As long as I'm asking, I'm confused why AUDIO OUT 3-16 doesn't include 1 & 2. Are 1 & 2 the same as MAIN AUDIO OUT?
Those cables he is referring to are from the main audio out. He panned the kick and snare all the way to the left and right, so that the left and right cables on the main audio out would isolate the kick and snare.

As for 1&2 vs 3-16... if you look in the mixer menu for the drums (where you can set volume, pan, tone etc of each drum), you will notice an aux 1 and aux 2 knob. This sends that output (at the desired level) to aux 1 or aux 2. This is in contrast to routing the bus to 3-16, which is done by right clicking in the programmer. The reason for this is so you can use 3-16 for individual channels, whereas aux 1&2 are for multi-channel outputs.

Example: I want individual audio channels for each piece of the drumset (kick, snare, toms, overhead), as well as a drums-only output to put through Demolition for crunch, and a LF heavy full audio mix to be sent to reverb. I could go to each drum, assign them to 3-16 for the mix channels. Then, by using the aux 1 and 2 knobs for each individual pad, I could make the kick snare and drums all send audio to aux1 to be sent to Demolition, and make all pads (with higher levels for kick and toms than snare and overheads) send their audio to aux2 to be sent to my reverb module.

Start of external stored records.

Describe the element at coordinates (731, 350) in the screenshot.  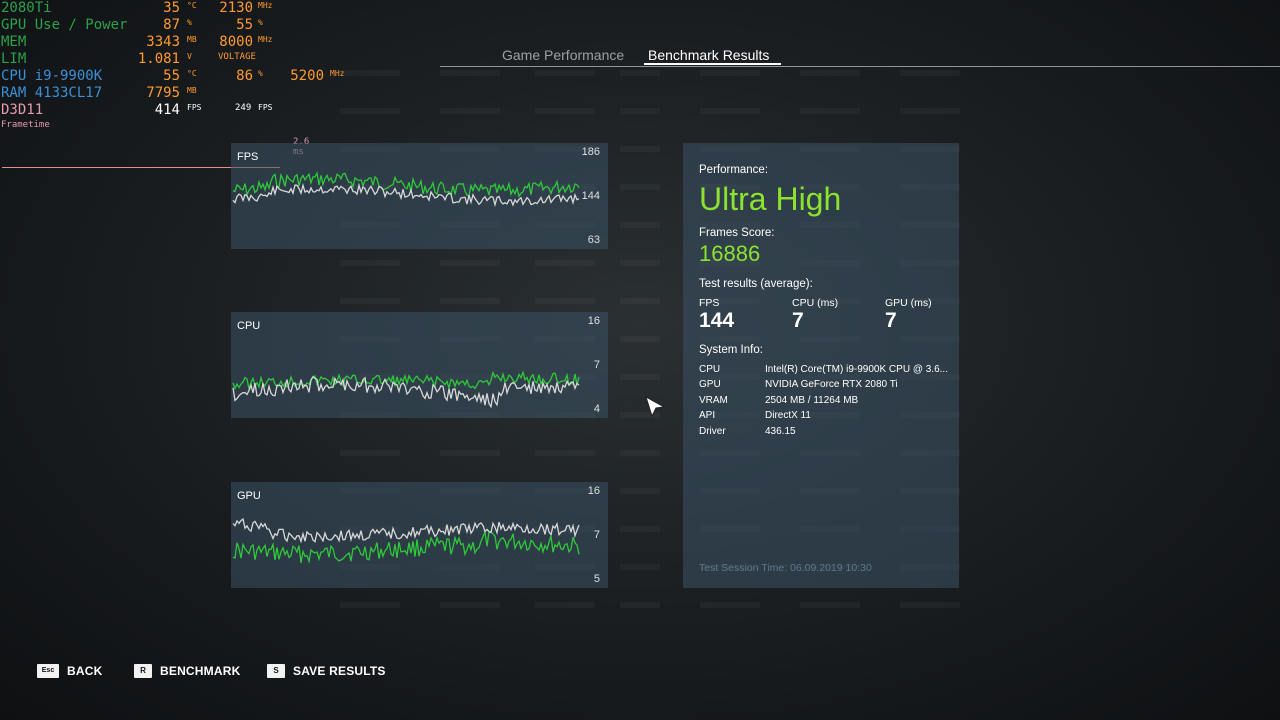
I see `system-info-label: System Info:` at that location.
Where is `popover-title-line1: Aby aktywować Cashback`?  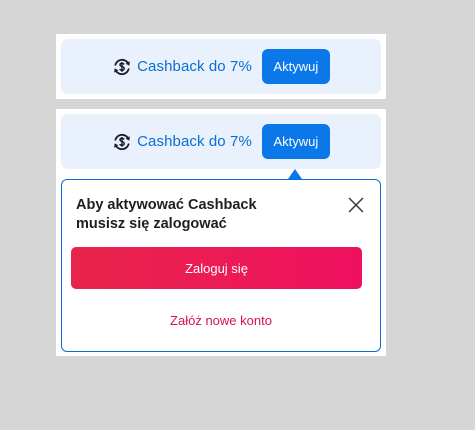 popover-title-line1: Aby aktywować Cashback is located at coordinates (166, 205).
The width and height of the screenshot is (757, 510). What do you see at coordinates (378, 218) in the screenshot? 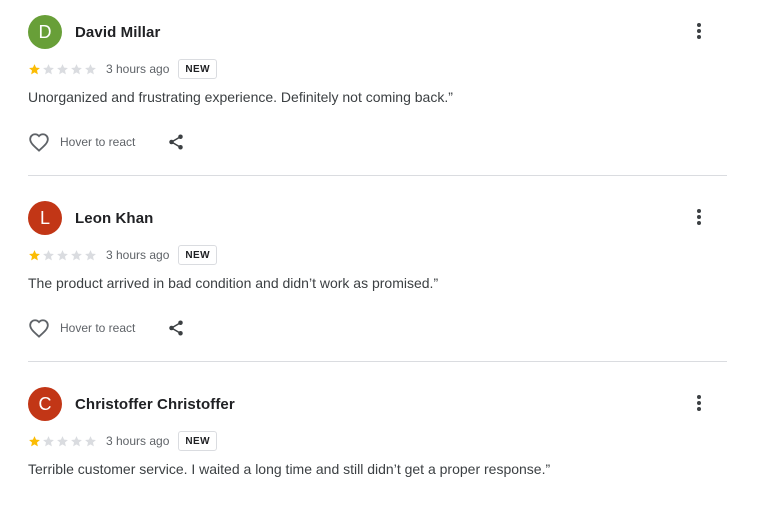
I see `review-header: L Leon Khan` at bounding box center [378, 218].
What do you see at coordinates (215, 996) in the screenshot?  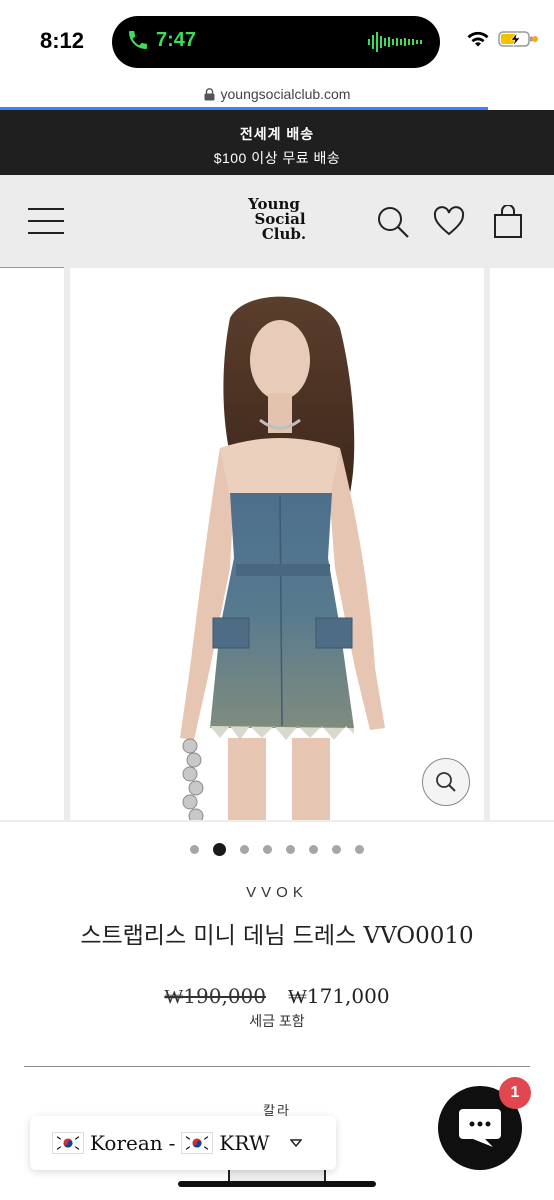 I see `original-price: ₩190,000` at bounding box center [215, 996].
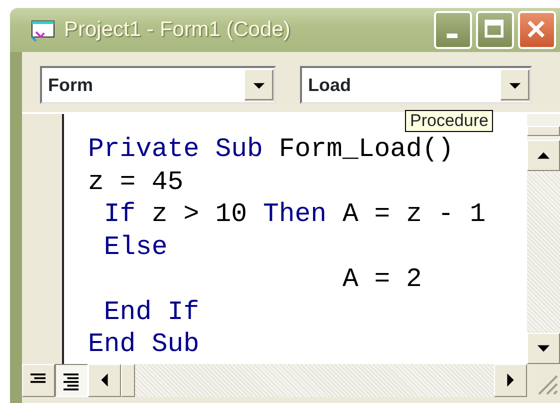  What do you see at coordinates (510, 380) in the screenshot?
I see `scroll-right-button` at bounding box center [510, 380].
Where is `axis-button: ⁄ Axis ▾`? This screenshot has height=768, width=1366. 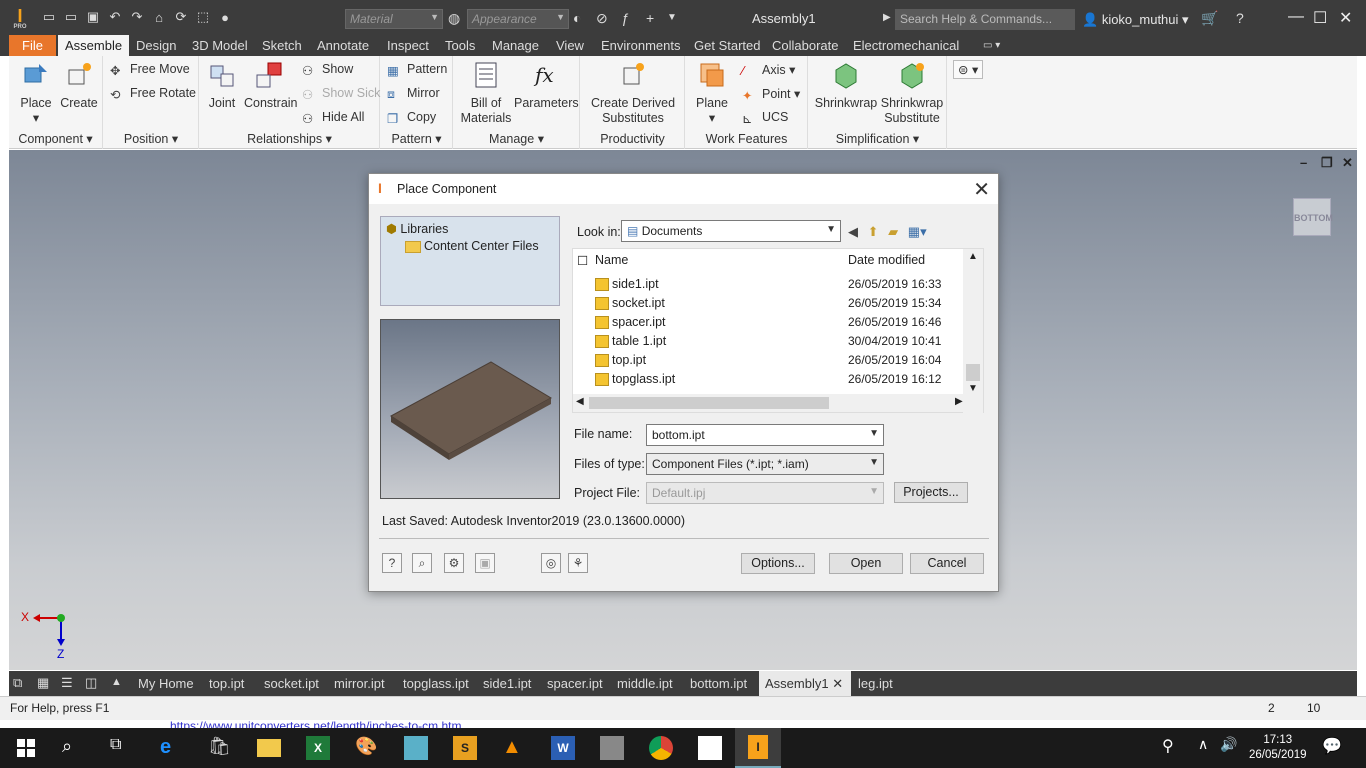
axis-button: ⁄ Axis ▾ is located at coordinates (768, 70).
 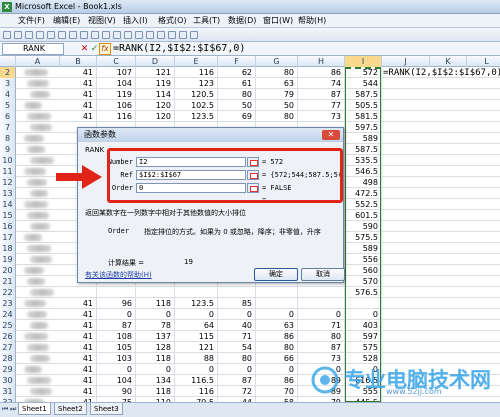 I want to click on cell-d: 114, so click(x=156, y=94).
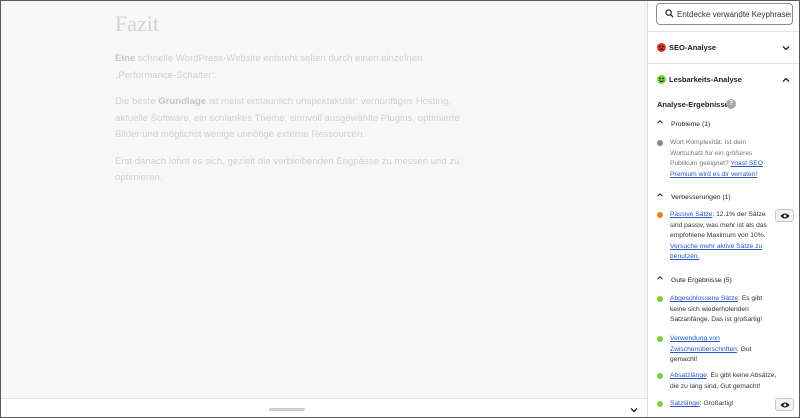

This allows you to create extremely fine tuned drumsets -- in the above example, I would have reverb receiving all of the drumset through aux 2, Demolition receiving all of the drums (no cymbals) through aux 1, have each pad go through it's own mix channel for compression and/or EQ, then have a multichannel mixer that receives all the pad samples, the Demolition audio, and the full-wet reverb, which can then be gain staged and panned perfectly.